- Problem to solve -
In the response, each entry below should appear again exactly as given.

- Provided material -
---

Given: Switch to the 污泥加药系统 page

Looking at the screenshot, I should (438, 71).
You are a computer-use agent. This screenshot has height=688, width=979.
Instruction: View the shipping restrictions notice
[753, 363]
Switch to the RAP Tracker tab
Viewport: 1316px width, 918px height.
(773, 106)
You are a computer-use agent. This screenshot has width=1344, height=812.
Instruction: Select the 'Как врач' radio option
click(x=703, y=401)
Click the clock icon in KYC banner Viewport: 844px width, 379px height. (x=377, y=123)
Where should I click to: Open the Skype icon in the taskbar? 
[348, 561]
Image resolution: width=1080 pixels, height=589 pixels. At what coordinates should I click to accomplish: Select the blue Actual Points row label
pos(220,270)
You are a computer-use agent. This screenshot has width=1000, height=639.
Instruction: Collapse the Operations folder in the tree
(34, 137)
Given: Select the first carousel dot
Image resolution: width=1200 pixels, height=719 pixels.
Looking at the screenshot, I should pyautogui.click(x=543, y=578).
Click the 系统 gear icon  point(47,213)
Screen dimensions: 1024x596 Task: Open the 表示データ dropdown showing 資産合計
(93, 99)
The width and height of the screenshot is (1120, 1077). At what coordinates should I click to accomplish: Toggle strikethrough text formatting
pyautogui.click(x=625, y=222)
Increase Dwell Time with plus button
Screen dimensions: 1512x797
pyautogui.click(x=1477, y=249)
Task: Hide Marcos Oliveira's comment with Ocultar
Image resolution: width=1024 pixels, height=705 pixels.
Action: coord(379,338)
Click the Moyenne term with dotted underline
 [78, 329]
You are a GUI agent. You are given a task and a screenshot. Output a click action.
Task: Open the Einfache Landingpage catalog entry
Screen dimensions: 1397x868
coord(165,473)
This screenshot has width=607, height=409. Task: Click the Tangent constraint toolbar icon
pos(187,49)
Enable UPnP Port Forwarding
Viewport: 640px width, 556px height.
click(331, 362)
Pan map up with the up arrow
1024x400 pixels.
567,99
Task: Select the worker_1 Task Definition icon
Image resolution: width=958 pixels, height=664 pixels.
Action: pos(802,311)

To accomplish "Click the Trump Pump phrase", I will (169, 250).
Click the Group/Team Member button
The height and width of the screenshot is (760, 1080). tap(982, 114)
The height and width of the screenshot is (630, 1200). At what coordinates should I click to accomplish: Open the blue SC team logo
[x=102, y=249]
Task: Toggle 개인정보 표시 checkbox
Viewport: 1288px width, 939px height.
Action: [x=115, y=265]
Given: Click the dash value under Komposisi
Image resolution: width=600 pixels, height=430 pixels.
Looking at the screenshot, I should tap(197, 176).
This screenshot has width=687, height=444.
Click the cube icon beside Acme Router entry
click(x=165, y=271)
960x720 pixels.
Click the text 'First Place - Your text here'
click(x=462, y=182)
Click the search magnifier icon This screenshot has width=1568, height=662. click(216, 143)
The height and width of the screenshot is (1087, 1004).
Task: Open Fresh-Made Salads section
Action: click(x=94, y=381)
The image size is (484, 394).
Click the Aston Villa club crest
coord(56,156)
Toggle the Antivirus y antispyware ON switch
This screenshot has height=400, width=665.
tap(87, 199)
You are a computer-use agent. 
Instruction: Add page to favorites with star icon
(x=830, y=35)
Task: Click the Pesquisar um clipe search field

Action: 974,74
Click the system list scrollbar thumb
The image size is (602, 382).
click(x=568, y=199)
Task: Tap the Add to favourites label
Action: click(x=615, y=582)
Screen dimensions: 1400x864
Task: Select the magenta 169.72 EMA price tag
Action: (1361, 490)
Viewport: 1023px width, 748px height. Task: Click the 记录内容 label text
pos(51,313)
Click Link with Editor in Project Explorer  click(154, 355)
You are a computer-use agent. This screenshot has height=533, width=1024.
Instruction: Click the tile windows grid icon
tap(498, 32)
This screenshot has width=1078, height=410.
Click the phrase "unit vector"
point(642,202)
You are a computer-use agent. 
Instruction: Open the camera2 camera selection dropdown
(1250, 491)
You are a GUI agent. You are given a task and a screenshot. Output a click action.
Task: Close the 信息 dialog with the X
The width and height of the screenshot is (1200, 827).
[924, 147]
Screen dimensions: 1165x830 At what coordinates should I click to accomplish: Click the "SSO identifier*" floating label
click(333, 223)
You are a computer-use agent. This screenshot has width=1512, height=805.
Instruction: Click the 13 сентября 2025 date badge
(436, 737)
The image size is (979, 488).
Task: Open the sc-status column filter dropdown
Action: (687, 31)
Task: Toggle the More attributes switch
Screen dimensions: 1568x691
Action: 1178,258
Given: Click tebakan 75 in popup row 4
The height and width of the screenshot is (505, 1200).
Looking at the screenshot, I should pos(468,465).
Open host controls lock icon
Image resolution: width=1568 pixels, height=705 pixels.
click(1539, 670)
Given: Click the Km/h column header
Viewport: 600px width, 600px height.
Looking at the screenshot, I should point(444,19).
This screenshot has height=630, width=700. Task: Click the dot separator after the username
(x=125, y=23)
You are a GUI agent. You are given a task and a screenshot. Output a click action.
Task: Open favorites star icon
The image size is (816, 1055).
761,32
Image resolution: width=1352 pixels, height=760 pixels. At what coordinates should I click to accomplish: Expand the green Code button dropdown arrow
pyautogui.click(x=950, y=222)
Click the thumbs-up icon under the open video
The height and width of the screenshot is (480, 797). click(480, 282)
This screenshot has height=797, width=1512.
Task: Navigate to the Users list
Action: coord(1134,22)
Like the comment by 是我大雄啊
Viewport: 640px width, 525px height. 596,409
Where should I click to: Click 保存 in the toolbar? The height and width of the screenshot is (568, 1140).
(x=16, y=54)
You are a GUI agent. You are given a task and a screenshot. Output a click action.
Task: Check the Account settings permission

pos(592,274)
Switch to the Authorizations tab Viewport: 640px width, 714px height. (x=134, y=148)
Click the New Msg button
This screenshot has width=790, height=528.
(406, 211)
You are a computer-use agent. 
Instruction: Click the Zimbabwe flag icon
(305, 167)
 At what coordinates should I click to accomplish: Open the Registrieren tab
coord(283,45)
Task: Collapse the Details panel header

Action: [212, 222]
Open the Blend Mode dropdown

---

- The answer -
Given: Switch to the 污泥加药系统 page

Looking at the screenshot, I should (438, 71).
You are a computer-use agent. This screenshot has height=688, width=979.
Instruction: View the shipping restrictions notice
[753, 363]
Switch to the RAP Tracker tab
Viewport: 1316px width, 918px height.
(773, 106)
You are a computer-use agent. This screenshot has width=1344, height=812.
Instruction: Select the 'Как врач' radio option
click(x=703, y=401)
Click the clock icon in KYC banner Viewport: 844px width, 379px height. (x=377, y=123)
Where should I click to: Open the Skype icon in the taskbar? 
[348, 561]
Image resolution: width=1080 pixels, height=589 pixels. At what coordinates should I click to accomplish: Select the blue Actual Points row label
pos(220,270)
You are a computer-use agent. This screenshot has width=1000, height=639.
Instruction: Collapse the Operations folder in the tree
(34, 137)
Given: Select the first carousel dot
Image resolution: width=1200 pixels, height=719 pixels.
Looking at the screenshot, I should pyautogui.click(x=543, y=578).
Click the 系统 gear icon  point(47,213)
Screen dimensions: 1024x596 Task: Open the 表示データ dropdown showing 資産合計
(93, 99)
The width and height of the screenshot is (1120, 1077). At what coordinates should I click to accomplish: Toggle strikethrough text formatting
pyautogui.click(x=625, y=222)
Increase Dwell Time with plus button
Screen dimensions: 1512x797
pyautogui.click(x=1477, y=249)
Task: Hide Marcos Oliveira's comment with Ocultar
Image resolution: width=1024 pixels, height=705 pixels.
Action: coord(379,338)
Click the Moyenne term with dotted underline
 [78, 329]
You are a GUI agent. You are given a task and a screenshot. Output a click action.
Task: Open the Einfache Landingpage catalog entry
Screen dimensions: 1397x868
coord(165,473)
This screenshot has width=607, height=409. Task: Click the Tangent constraint toolbar icon
pos(187,49)
Enable UPnP Port Forwarding
Viewport: 640px width, 556px height.
click(331, 362)
Pan map up with the up arrow
1024x400 pixels.
567,99
Task: Select the worker_1 Task Definition icon
Image resolution: width=958 pixels, height=664 pixels.
Action: pos(802,311)

To accomplish "Click the Trump Pump phrase", I will (169, 250).
Click the Group/Team Member button
The height and width of the screenshot is (760, 1080). tap(982, 114)
The height and width of the screenshot is (630, 1200). At what coordinates should I click to accomplish: Open the blue SC team logo
[x=102, y=249]
Task: Toggle 개인정보 표시 checkbox
Viewport: 1288px width, 939px height.
Action: [x=115, y=265]
Given: Click the dash value under Komposisi
Image resolution: width=600 pixels, height=430 pixels.
Looking at the screenshot, I should tap(197, 176).
This screenshot has width=687, height=444.
Click the cube icon beside Acme Router entry
click(x=165, y=271)
960x720 pixels.
Click the text 'First Place - Your text here'
click(x=462, y=182)
Click the search magnifier icon This screenshot has width=1568, height=662. click(216, 143)
The height and width of the screenshot is (1087, 1004).
Task: Open Fresh-Made Salads section
Action: click(x=94, y=381)
The image size is (484, 394).
Click the Aston Villa club crest
coord(56,156)
Toggle the Antivirus y antispyware ON switch
This screenshot has height=400, width=665.
tap(87, 199)
You are a computer-use agent. 
Instruction: Add page to favorites with star icon
(x=830, y=35)
Task: Click the Pesquisar um clipe search field

Action: 974,74
Click the system list scrollbar thumb
The image size is (602, 382).
click(x=568, y=199)
Task: Tap the Add to favourites label
Action: click(x=615, y=582)
Screen dimensions: 1400x864
Task: Select the magenta 169.72 EMA price tag
Action: (1361, 490)
Viewport: 1023px width, 748px height. Task: Click the 记录内容 label text
pos(51,313)
Click Link with Editor in Project Explorer  click(154, 355)
You are a computer-use agent. This screenshot has height=533, width=1024.
Instruction: Click the tile windows grid icon
tap(498, 32)
This screenshot has width=1078, height=410.
Click the phrase "unit vector"
point(642,202)
You are a computer-use agent. 
Instruction: Open the camera2 camera selection dropdown
(1250, 491)
You are a GUI agent. You are given a task and a screenshot. Output a click action.
Task: Close the 信息 dialog with the X
The width and height of the screenshot is (1200, 827).
[924, 147]
Screen dimensions: 1165x830 At what coordinates should I click to accomplish: Click the "SSO identifier*" floating label
click(333, 223)
You are a computer-use agent. This screenshot has width=1512, height=805.
Instruction: Click the 13 сентября 2025 date badge
(436, 737)
The image size is (979, 488).
Task: Open the sc-status column filter dropdown
Action: (687, 31)
Task: Toggle the More attributes switch
Screen dimensions: 1568x691
Action: 1178,258
Given: Click tebakan 75 in popup row 4
The height and width of the screenshot is (505, 1200).
Looking at the screenshot, I should pos(468,465).
Open host controls lock icon
Image resolution: width=1568 pixels, height=705 pixels.
click(1539, 670)
Given: Click the Km/h column header
Viewport: 600px width, 600px height.
Looking at the screenshot, I should point(444,19).
This screenshot has height=630, width=700. Task: Click the dot separator after the username
(x=125, y=23)
You are a GUI agent. You are given a task and a screenshot. Output a click action.
Task: Open favorites star icon
The image size is (816, 1055).
761,32
Image resolution: width=1352 pixels, height=760 pixels. At what coordinates should I click to accomplish: Expand the green Code button dropdown arrow
pyautogui.click(x=950, y=222)
Click the thumbs-up icon under the open video
The height and width of the screenshot is (480, 797). click(480, 282)
This screenshot has height=797, width=1512.
Task: Navigate to the Users list
Action: coord(1134,22)
Like the comment by 是我大雄啊
Viewport: 640px width, 525px height. 596,409
Where should I click to: Click 保存 in the toolbar? The height and width of the screenshot is (568, 1140).
(x=16, y=54)
You are a GUI agent. You are given a task and a screenshot. Output a click action.
Task: Check the Account settings permission

pos(592,274)
Switch to the Authorizations tab Viewport: 640px width, 714px height. (x=134, y=148)
Click the New Msg button
This screenshot has width=790, height=528.
(406, 211)
You are a computer-use agent. 
Instruction: Click the Zimbabwe flag icon
(305, 167)
 At what coordinates should I click to accomplish: Open the Registrieren tab
coord(283,45)
Task: Collapse the Details panel header

Action: [212, 222]
Open the Blend Mode dropdown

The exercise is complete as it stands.